Tiga Khasanah Warisan Nabi Akhir Zaman

Rasulullah shalallallahu ‘alaihi wasallam Muhammad bin ‘Abdillah sang khaatamil anbiyaa wal mursalin, adalah harta karun peradaban yang tak ternilai. Seorang Nabi akhir zaman yang tak pernah lekang oleh waktu dan tak akan mengenal kata punah sepanjang sejarah.

Tiga warisan utama Nabi, mencakup di dalamnya persoalan; ‘aqidah, syari’ah, mu’amalah dan akhlaq/tazkiyatun nafs, yang tersemat pada wajah dan wijhah (pandangan)nya menjadi sinar yang tak pernah padam menyinari bumi.

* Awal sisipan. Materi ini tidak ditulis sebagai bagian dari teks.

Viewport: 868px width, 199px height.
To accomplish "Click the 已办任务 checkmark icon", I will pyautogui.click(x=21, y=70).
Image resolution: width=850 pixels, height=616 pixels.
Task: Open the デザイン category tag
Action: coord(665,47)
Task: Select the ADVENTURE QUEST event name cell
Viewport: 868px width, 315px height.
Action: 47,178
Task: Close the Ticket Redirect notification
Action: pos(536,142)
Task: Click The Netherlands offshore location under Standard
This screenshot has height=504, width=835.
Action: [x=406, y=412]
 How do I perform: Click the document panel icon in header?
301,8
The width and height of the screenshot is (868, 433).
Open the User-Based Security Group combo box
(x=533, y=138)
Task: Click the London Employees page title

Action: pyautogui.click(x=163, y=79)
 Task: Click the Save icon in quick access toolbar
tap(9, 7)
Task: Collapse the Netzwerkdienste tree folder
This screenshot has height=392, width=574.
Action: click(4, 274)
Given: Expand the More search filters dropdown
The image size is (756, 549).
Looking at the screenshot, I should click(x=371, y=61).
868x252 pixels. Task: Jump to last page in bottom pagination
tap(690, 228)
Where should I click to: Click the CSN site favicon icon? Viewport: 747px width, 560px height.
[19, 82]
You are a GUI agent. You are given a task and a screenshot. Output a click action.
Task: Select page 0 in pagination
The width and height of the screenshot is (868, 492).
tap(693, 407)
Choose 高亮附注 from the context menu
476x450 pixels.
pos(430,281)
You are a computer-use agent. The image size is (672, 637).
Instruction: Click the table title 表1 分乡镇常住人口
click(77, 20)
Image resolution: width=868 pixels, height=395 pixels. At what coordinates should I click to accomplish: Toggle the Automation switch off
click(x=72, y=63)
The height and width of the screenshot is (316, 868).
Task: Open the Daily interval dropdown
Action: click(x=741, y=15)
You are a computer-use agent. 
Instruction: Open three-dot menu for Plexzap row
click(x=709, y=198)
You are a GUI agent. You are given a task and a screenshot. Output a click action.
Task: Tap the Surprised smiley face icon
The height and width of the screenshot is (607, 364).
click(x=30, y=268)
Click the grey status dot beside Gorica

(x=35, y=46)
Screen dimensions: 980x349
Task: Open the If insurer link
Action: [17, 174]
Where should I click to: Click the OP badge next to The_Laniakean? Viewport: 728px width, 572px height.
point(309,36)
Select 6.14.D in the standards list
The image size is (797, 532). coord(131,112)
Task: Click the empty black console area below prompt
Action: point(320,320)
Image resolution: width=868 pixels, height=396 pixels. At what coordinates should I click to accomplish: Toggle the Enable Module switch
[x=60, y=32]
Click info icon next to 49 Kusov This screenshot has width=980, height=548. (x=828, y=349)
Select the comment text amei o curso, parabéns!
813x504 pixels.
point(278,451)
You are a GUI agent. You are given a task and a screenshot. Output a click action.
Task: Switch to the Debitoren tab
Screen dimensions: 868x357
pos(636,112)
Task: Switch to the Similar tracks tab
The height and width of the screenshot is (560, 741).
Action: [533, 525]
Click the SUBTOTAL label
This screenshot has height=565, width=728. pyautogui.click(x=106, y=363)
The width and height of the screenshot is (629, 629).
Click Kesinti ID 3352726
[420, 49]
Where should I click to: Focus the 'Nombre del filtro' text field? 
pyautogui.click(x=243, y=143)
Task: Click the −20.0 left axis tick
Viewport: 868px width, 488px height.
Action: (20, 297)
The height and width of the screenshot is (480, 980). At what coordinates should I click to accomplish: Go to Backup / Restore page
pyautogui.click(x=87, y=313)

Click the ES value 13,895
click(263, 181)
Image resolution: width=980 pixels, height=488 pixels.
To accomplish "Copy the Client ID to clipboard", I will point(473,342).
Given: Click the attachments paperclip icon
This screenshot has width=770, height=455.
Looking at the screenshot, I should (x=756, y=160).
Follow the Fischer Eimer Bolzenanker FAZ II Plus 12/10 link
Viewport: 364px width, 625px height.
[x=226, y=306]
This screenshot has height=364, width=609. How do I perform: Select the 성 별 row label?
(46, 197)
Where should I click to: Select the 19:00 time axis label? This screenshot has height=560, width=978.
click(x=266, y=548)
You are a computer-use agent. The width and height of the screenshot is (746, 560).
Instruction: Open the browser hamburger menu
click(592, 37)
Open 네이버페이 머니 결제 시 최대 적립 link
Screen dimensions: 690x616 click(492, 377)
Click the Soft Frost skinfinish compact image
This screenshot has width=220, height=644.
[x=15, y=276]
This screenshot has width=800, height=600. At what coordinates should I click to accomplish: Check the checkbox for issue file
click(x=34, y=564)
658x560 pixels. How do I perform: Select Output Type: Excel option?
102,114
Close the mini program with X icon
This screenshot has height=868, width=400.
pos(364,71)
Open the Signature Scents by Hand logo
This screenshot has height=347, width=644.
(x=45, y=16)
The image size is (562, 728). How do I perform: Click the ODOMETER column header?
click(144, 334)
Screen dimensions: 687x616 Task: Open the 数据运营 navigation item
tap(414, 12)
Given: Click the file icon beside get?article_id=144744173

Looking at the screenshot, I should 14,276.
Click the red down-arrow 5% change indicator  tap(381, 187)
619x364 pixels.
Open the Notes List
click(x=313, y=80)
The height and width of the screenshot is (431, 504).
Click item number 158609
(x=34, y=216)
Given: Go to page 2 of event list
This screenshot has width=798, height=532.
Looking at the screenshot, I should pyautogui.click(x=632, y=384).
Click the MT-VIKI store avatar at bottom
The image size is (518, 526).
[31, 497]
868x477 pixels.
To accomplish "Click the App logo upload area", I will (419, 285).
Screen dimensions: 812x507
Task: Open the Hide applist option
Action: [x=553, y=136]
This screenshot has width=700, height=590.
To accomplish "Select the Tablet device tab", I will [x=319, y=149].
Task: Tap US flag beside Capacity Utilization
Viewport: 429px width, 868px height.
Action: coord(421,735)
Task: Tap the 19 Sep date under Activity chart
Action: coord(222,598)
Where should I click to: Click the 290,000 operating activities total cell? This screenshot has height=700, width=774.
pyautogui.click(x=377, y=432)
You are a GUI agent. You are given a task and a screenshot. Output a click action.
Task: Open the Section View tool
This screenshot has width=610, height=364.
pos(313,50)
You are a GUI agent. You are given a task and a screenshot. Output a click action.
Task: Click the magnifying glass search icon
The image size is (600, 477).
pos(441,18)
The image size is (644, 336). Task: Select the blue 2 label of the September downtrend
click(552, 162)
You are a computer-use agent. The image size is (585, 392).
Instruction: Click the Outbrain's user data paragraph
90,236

Apabila dicermati dengan seksama, warisan yang dimaksud mencakup beberapa hal:

Pertama, warisan berupa pedoman [manhajan, minhaajan]; yaitu tatanan, aturan, atau sistem yang dijalankan oleh Rasulullah shalallahu  ‘alaihi wasallam. Dengan merujuk al-Qur’an [QS. Al-Maidah/5 : 48] dan as-Sunnah [hadits tentang dua perkara yang ditinggalkan Nabi] sebagai rujukan utamanya,  maka sumber  utama ini melahirkan sumber hukum [syari’ah], pandangan hukum [fiqih] dan aturan hukum [qaanuun] di samping masalah keyakinan [teologis, ‘aqidah].

Kedua,  warisan berupa semangat [juhuudan]; yaitu kesungguhan dalam memberikan bimbingan dan ajaran, menjaga dan mengawal agama, serta ketundukkan dan kepasrahan kepada Rabb-nya.

Amaliah kesungguhan dalam membela agama disebut jihad, sedangkan amaliah kesungguhan dalam mencurahkan segenap kemampuan intelektual disebut ijtihad. Adapun amaliah kesungguhan dalam munajat dan penyerahan atas kekurangan diri dan pengagungan Dzat yang serba Maha disebut mujaahadah. Upaya maksimal dalam menunjukkan kesungguhan dalam segala hal ini, Allah Subhanahu Wata’ala isyaratkan dalam kalamNya:  “Dan bersungguh-sungguhlah kamu [di jalan Alloh] dengan sebenar-benarnya …”  (QS. Al-Hajj/22 : 78).

Ketiga, warisan berupa keteladanan [uswatan, qudwatan]; yaitu perilaku, adab dan cerminan kehidupan ideal yang meliputi: keagamaan yang bersifat ritual [ibadah mahdhah] dan para ulama menyebutnya dengan qurbah, yakni ibadah yang bernuansa taqarrub langsung seperti halnya thaharoh, shalat, zakat, shaum, hajji dan lain-lain.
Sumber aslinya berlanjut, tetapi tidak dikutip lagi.